Efficiently managing P resources in grasslands, for instance by keeping P surpluses (P applied – P removed through yield) small, increases the possibility of sustainable intensification. This means that fertilisation strategies should not let the soil P status increase to levels above the critical SPT values30. For soils with a P status around this critical value, application rates that replace the plant P offtake would be acceptable. Higher application rates for soils with a low P status will raise SPT levels over time, resulting in more optimal yields. However, in many intensively managed agricultural systems, application of P beyond the critical point occurs regularly as a result of high animal numbers per area and associated manure surpluses27,41. For these regions, regulating P inputs depending on SPT levels should be, and often is, a way to help reduce P losses.

A spatially detailed map of the soil P status of the world’s grasslands, which is currently lacking, would be an enormous step towards increasing the efficiency of P fertiliser use in the face of a booming population and dwindling reserves. The development of such maps and the improvement of its spatial accuracy are ongoing42,43 and will pave the way to ensure the sensible use of an increasingly scarce resource. Combining this with existing maps for OM content, pH, and clay would allow us to locate areas with the strongest responses to P fertilisation.
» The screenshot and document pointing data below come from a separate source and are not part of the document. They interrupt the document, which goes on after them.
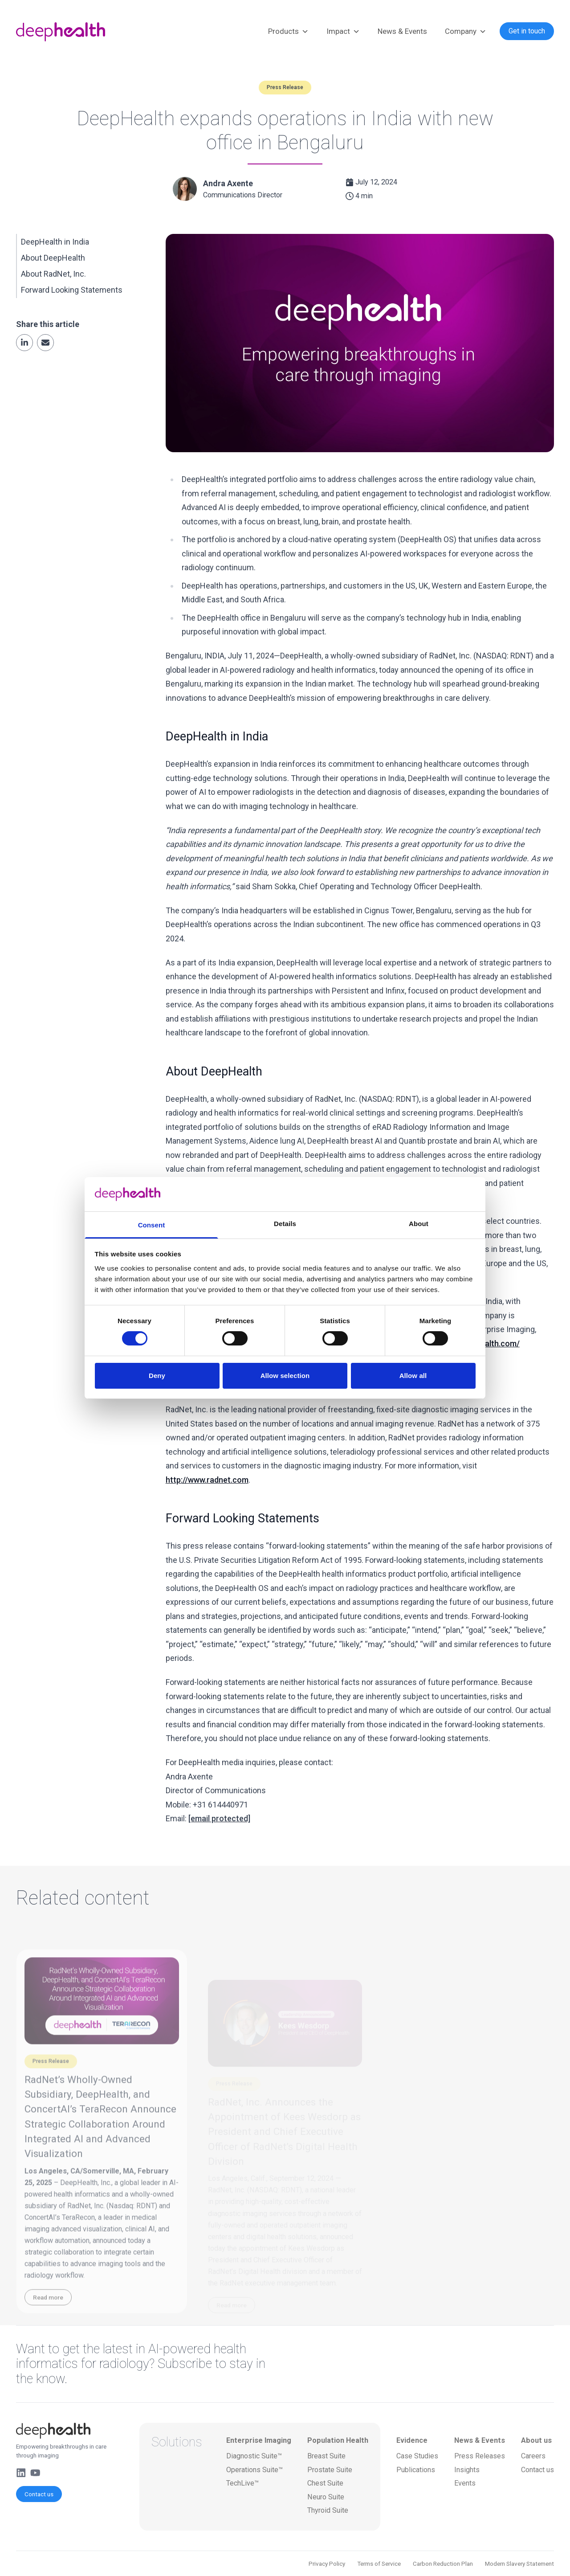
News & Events (402, 31)
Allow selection (285, 1375)
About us (536, 2440)
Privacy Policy (327, 2563)
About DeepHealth (53, 257)
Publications (415, 2470)
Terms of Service (379, 2563)
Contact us (38, 2494)
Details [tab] (285, 1223)
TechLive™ (242, 2483)
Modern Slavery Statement (519, 2563)
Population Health (337, 2440)
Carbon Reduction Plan (443, 2563)
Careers (533, 2456)
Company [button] (465, 31)
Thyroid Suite (327, 2510)
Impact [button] (343, 31)
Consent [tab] (151, 1225)
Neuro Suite (325, 2497)
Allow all (413, 1375)
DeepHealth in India (55, 241)
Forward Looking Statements (71, 289)
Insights (467, 2470)
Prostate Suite (329, 2470)
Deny (157, 1375)
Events (465, 2483)
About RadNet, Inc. (53, 273)
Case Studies (417, 2456)
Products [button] (288, 31)
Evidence (412, 2440)
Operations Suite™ (254, 2470)
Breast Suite (326, 2456)
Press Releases (479, 2456)
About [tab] (418, 1223)
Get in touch (527, 31)
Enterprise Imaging (258, 2440)
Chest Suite (325, 2483)
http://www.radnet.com (207, 1479)
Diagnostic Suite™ (254, 2456)
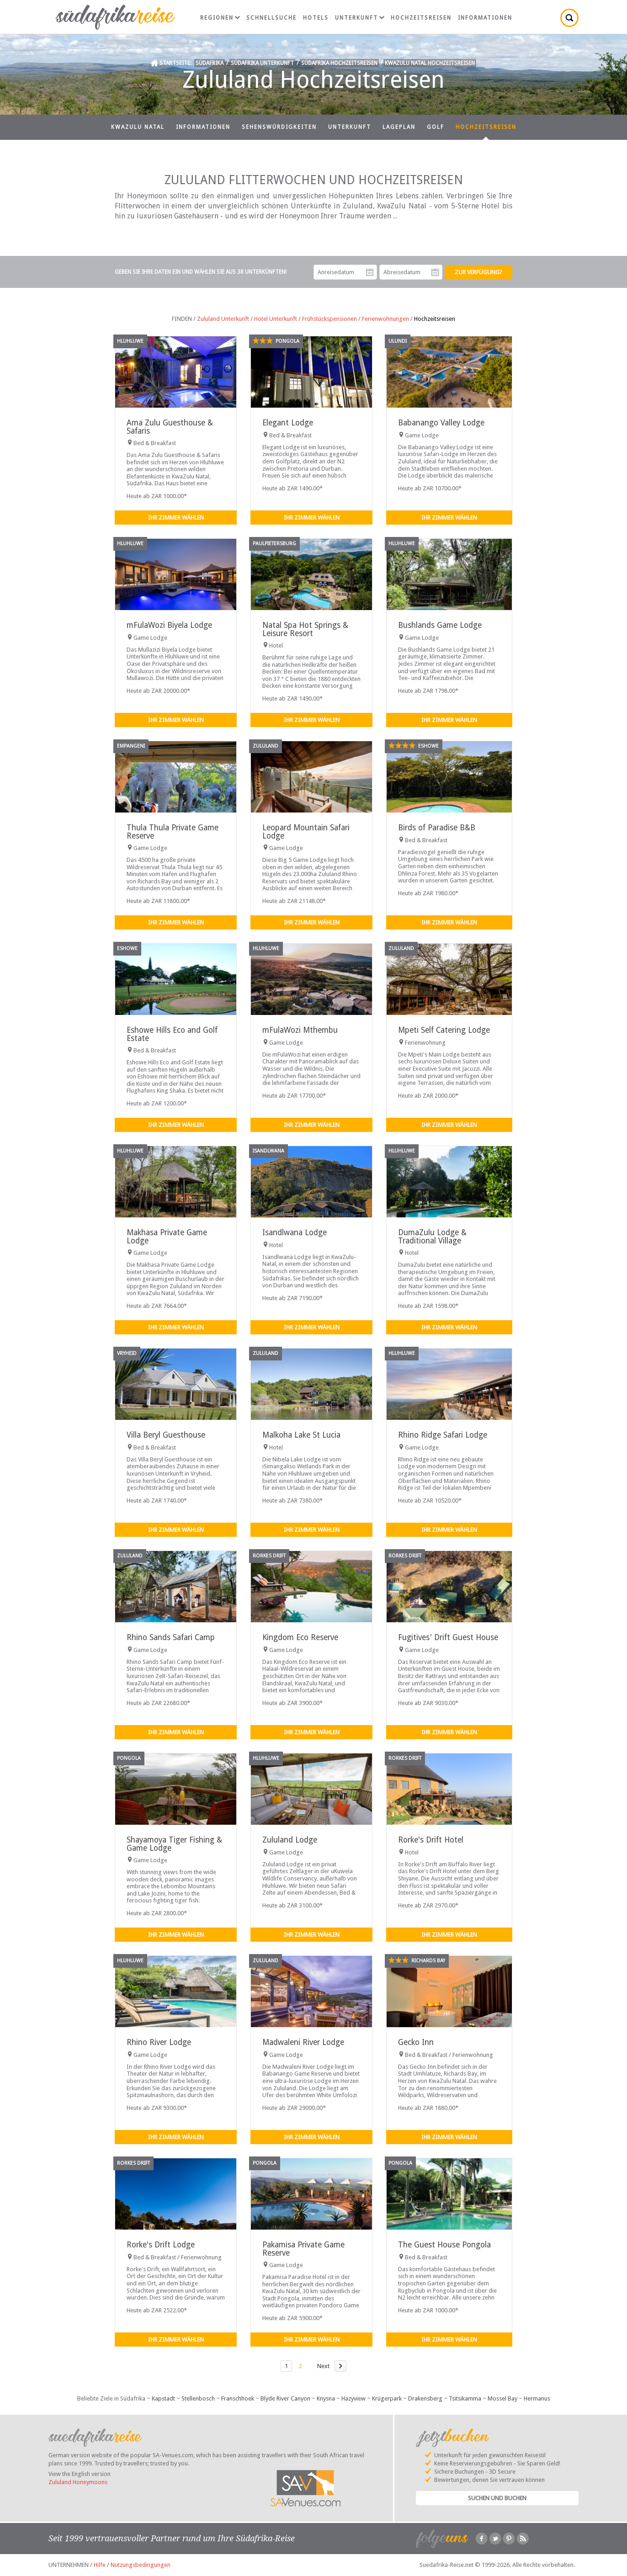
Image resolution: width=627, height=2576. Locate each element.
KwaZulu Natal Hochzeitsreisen (430, 63)
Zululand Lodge (289, 1839)
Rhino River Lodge (159, 2042)
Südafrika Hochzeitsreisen (339, 63)
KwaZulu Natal (138, 127)
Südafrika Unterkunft (262, 63)
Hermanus (537, 2398)
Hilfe (100, 2564)
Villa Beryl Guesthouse (166, 1434)
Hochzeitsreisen (421, 18)
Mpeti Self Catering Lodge (444, 1030)
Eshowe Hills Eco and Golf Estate (172, 1033)
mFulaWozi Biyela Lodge (169, 625)
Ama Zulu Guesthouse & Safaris (170, 426)
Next (323, 2366)
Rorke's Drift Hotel (430, 1839)
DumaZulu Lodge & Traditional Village (432, 1236)
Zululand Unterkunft (223, 318)
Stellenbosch (198, 2398)
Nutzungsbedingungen (140, 2564)
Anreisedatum (369, 272)
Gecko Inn (416, 2042)
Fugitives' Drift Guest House (448, 1637)
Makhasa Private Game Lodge (167, 1236)
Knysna (326, 2398)
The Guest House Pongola (444, 2244)
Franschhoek (237, 2398)
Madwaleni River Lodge (303, 2042)
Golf (435, 127)
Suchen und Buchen (497, 2498)
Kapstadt (163, 2398)
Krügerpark (387, 2398)
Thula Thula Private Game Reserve (172, 831)
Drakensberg (425, 2398)
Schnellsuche (271, 18)
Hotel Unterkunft (275, 318)
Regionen (220, 18)
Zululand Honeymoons (77, 2482)
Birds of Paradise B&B (436, 827)
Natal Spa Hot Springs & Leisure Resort (305, 629)
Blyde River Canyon (285, 2398)
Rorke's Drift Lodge (161, 2244)
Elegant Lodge (287, 422)
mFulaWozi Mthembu (300, 1030)
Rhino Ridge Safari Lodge (442, 1434)
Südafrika (209, 63)
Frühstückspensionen (329, 318)
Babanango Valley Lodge (441, 422)
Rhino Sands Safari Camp (171, 1637)
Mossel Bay (502, 2398)
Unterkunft (359, 18)
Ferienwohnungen (385, 318)
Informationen (485, 18)
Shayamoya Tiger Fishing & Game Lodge (174, 1843)
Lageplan (399, 127)
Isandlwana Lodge (294, 1232)
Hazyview (353, 2398)
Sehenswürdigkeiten (279, 127)
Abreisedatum (435, 272)
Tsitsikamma (465, 2398)
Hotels (316, 18)
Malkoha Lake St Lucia (301, 1434)
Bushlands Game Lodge (440, 625)
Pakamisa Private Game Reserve (303, 2248)
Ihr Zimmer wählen (176, 517)
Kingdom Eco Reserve (300, 1637)
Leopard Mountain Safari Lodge (306, 831)
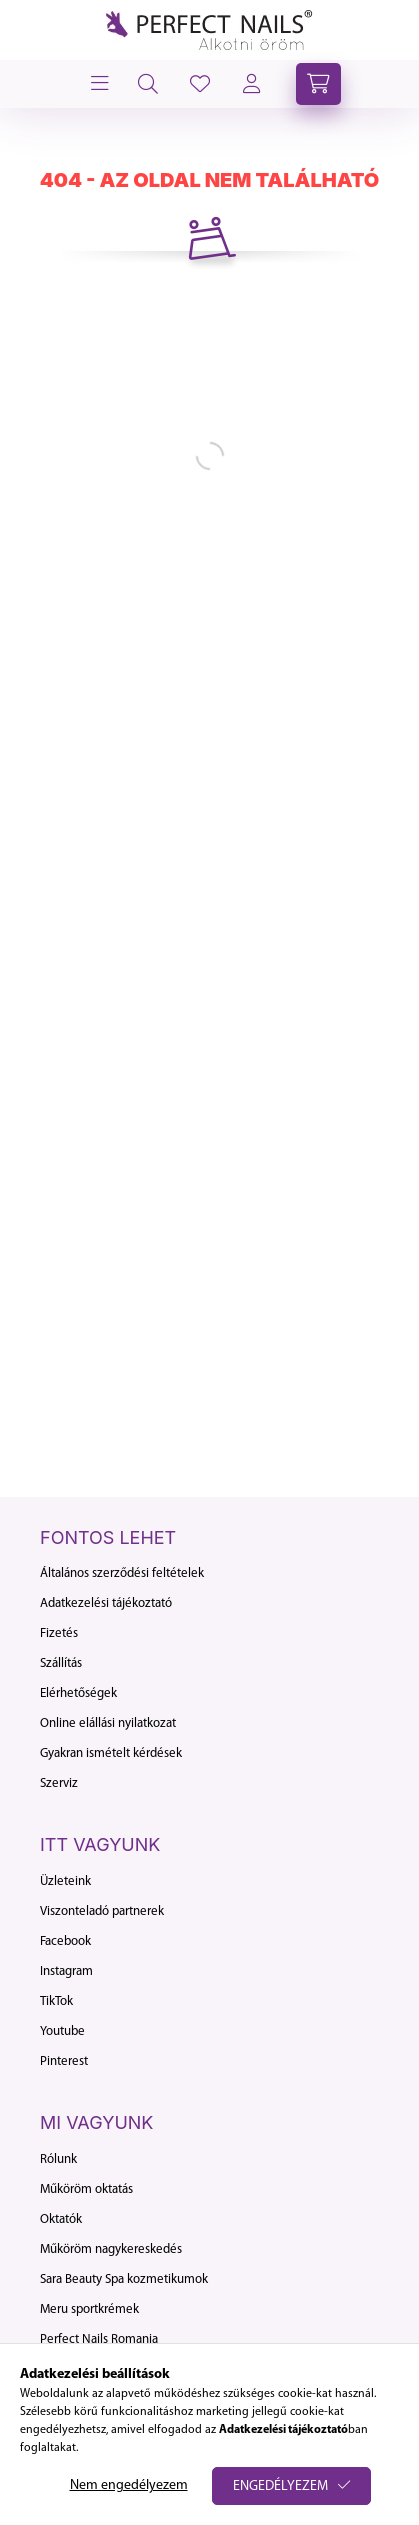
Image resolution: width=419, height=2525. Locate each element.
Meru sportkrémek (89, 2309)
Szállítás (61, 1663)
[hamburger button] (98, 84)
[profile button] (200, 84)
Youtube (62, 2031)
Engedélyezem (280, 2486)
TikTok (56, 2001)
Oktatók (61, 2219)
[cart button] (318, 84)
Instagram (66, 1971)
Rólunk (58, 2159)
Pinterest (64, 2061)
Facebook (65, 1941)
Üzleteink (65, 1881)
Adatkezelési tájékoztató (106, 1603)
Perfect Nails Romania (99, 2339)
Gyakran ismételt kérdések (111, 1753)
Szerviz (59, 1783)
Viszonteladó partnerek (102, 1911)
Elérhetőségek (78, 1693)
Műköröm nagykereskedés (111, 2249)
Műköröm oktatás (86, 2189)
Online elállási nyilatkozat (108, 1723)
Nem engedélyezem (129, 2485)
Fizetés (59, 1633)
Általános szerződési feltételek (122, 1573)
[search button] (148, 84)
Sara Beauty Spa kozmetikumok (124, 2279)
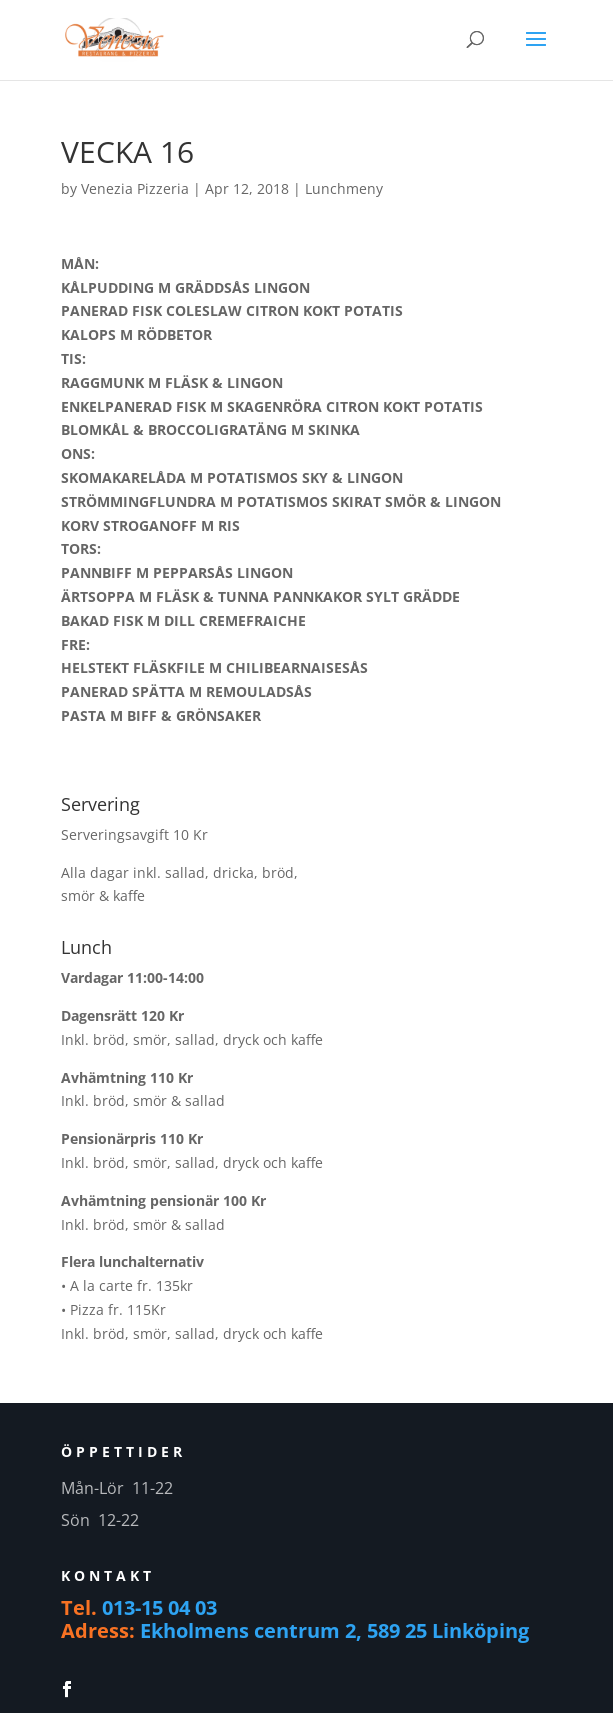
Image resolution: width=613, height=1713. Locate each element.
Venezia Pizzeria (135, 188)
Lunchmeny (344, 188)
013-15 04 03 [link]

As of now, it is difficult to get a more explicit global overview of where these areas are located. Attempts have been made to compare the agronomic P status of soils across or within continents42, but these attempts are often impeded by a lack of comparable and reliable data42,44. Alternatively, grassland P balances or budgets are often modelled or compared13,15,16, because these data are more easily obtainable. Still, these data often have poor coverage or spatial resolution and do not consider soil factors, which are of paramount importance for efficient P use as shown in our study.

Methods

We searched the ISI Web of Science database for peer-reviewed publications reporting the effect of P fertilisation on the yield of grassland with 31 December 2016 as a cut-off date. The search was limited to field studies of at least one growing season that included a control treatment (experimental treatments differing only in P fertilisation) and reported the P fertilisation rates. This resulted in a database of 67 studies with 1227 pairwise comparisons (Supplementary Table 2). The number of observations obtained per study ranged from 1 to 204. For the selected studies, details on the experimental conditions were collected, which included information on location, presence of legumes, fertiliser form and rates, and soil characteristics such as SPT, OM, and pH. These data were used to define the controlling factors based on which we assessed the effect of P fertilisation on grassland production (Table 1). The magnitude of the total effect and the effect of the controlling factors was determined using two effect sizes. First, we used the natural logarithm of the response ratio (R)45:

$$\ln \left( R \right) = \ln \left( {\frac{{\overline{{x_{e} }} }}{{\overline{{x_{c} }} }}} \right)$$

with \(\overline{{x_{e} }}\) and \(\overline{{x_{c} }}\) being the mean yield of the experimental (P fertilised) and control treatments, respectively. Additionally, we used the P agronomic efficiency (PAE) to express the gain in yield per unit of P applied:

$$PAE = \frac{{\overline{{x_{e} }} - \overline{{x_{c} }} }}{P rate}$$

with \(\overline{{x_{e} }}\) and \(\overline{{x_{c} }}\) in kg ha−1 and P rate in kg P ha−1. These effect sizes were weighted by the inverse of their variance45. In addition, study was incorporated as an independent factor. A significant effect of P fertilisation was assumed when the 95% confidence interval did not overlap with zero. We considered differences between subgroups significant if the two 95% confidence intervals did not overlap. All analyses were done using the “metafor” package in R46. More information on the methods, SPT conversion formulas, as well as the limitations of our study can be found in the Supplementary Information.